▶ [THE TASK]
Where a line of the data holds the word "button", copy that line.
(DATA TO EXAMINE Opens)
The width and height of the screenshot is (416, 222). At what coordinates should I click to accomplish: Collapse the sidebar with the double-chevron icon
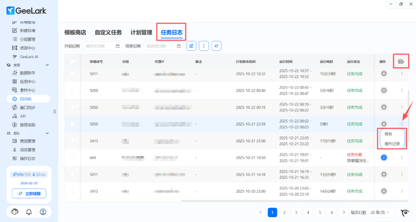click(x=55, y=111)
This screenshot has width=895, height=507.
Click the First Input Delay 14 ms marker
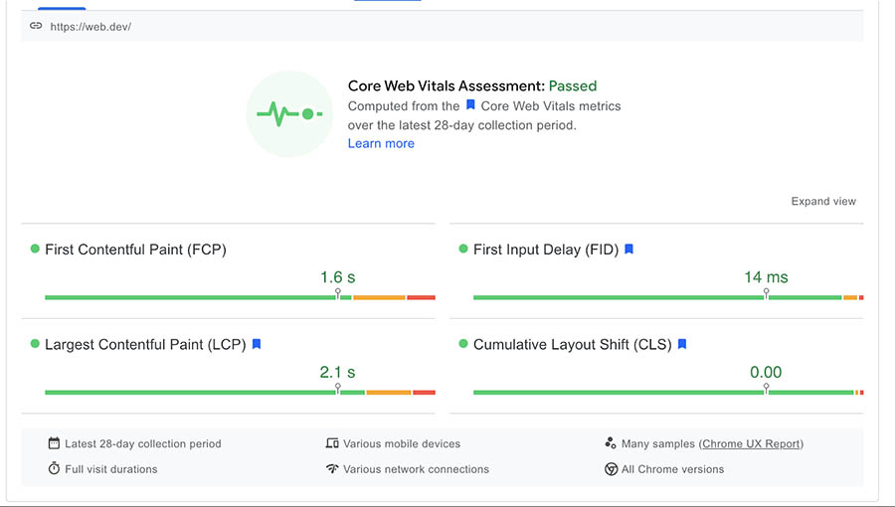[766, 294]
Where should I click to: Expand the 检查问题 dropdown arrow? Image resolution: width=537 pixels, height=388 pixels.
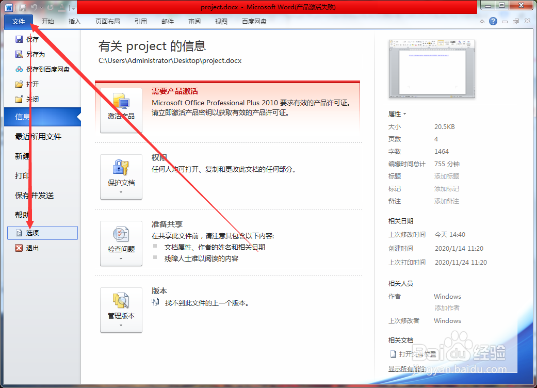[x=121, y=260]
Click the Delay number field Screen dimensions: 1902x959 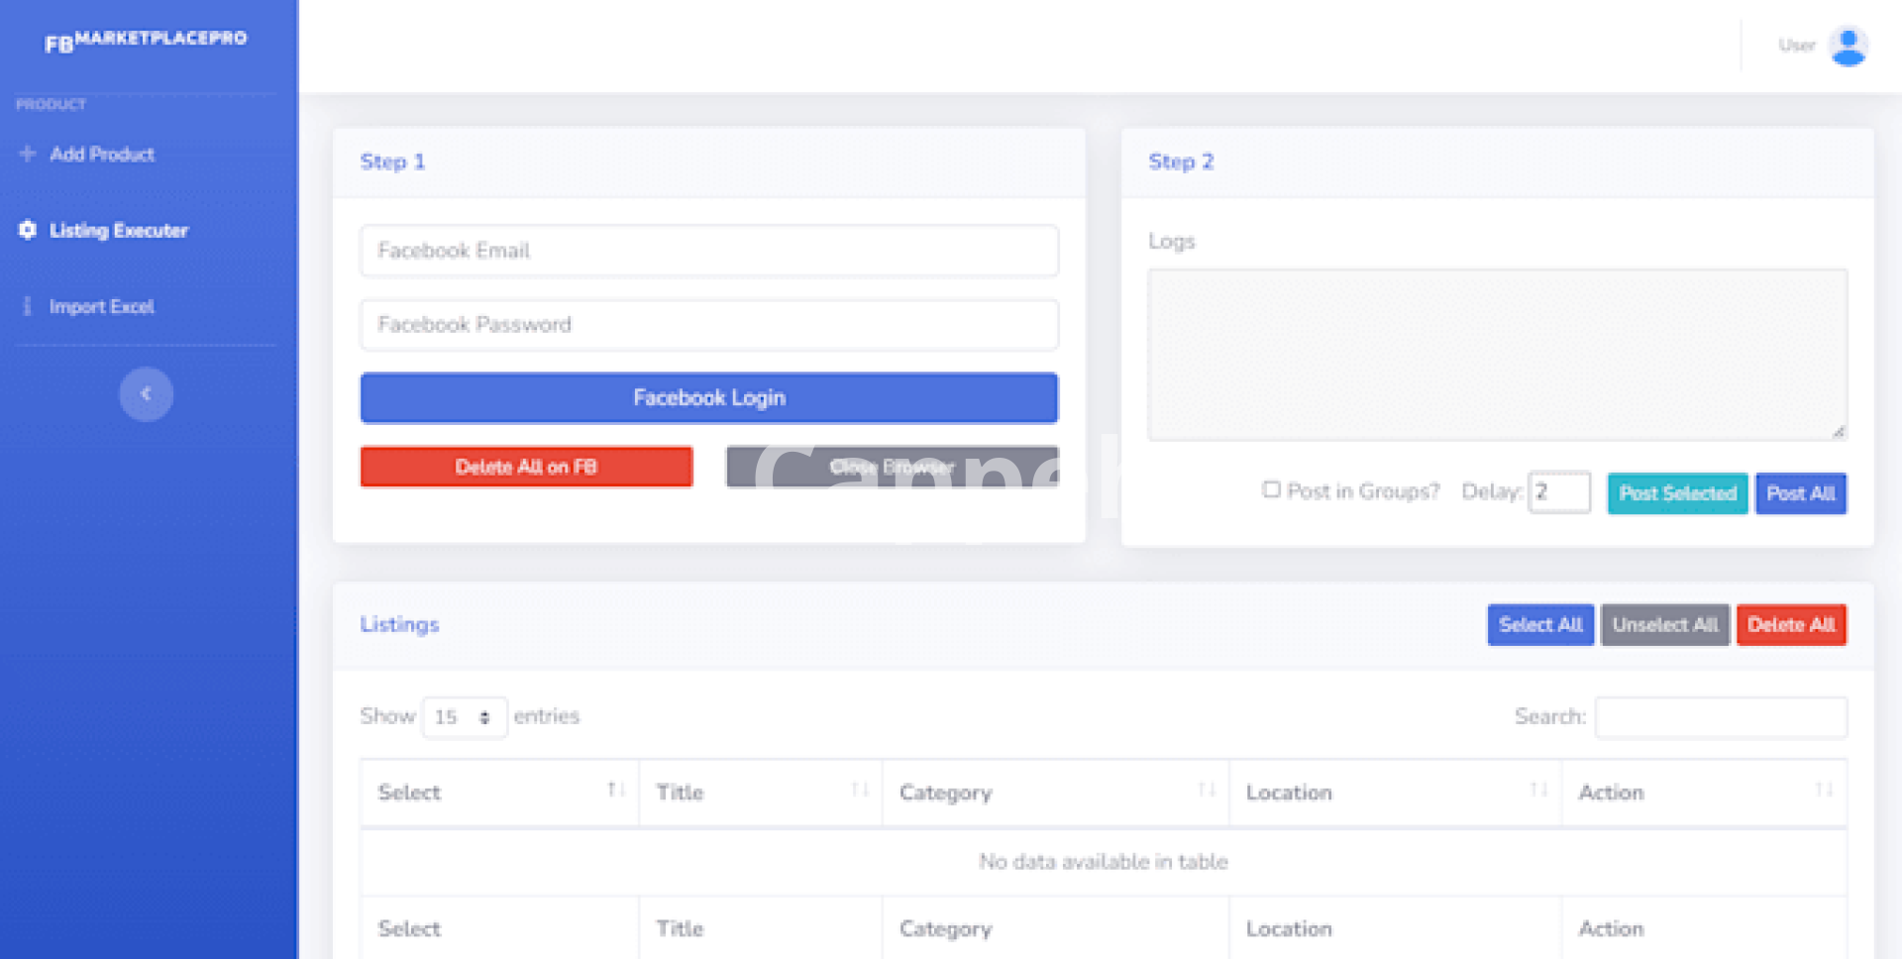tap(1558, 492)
(DATA TO EXAMINE Closes)
(DATA TO EXAMINE Opens)
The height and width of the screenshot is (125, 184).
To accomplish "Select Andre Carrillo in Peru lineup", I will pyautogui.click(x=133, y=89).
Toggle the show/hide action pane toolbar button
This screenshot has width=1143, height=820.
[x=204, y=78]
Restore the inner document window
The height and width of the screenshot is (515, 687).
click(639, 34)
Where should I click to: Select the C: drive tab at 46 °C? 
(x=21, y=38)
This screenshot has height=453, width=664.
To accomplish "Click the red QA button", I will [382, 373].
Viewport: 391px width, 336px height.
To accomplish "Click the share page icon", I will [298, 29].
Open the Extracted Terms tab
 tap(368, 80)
(DATA TO EXAMINE Closes)
▶ [ANSWER BOX]
Toggle the show/hide action pane toolbar button
To accomplish "Click the red QA button", I will [382, 373].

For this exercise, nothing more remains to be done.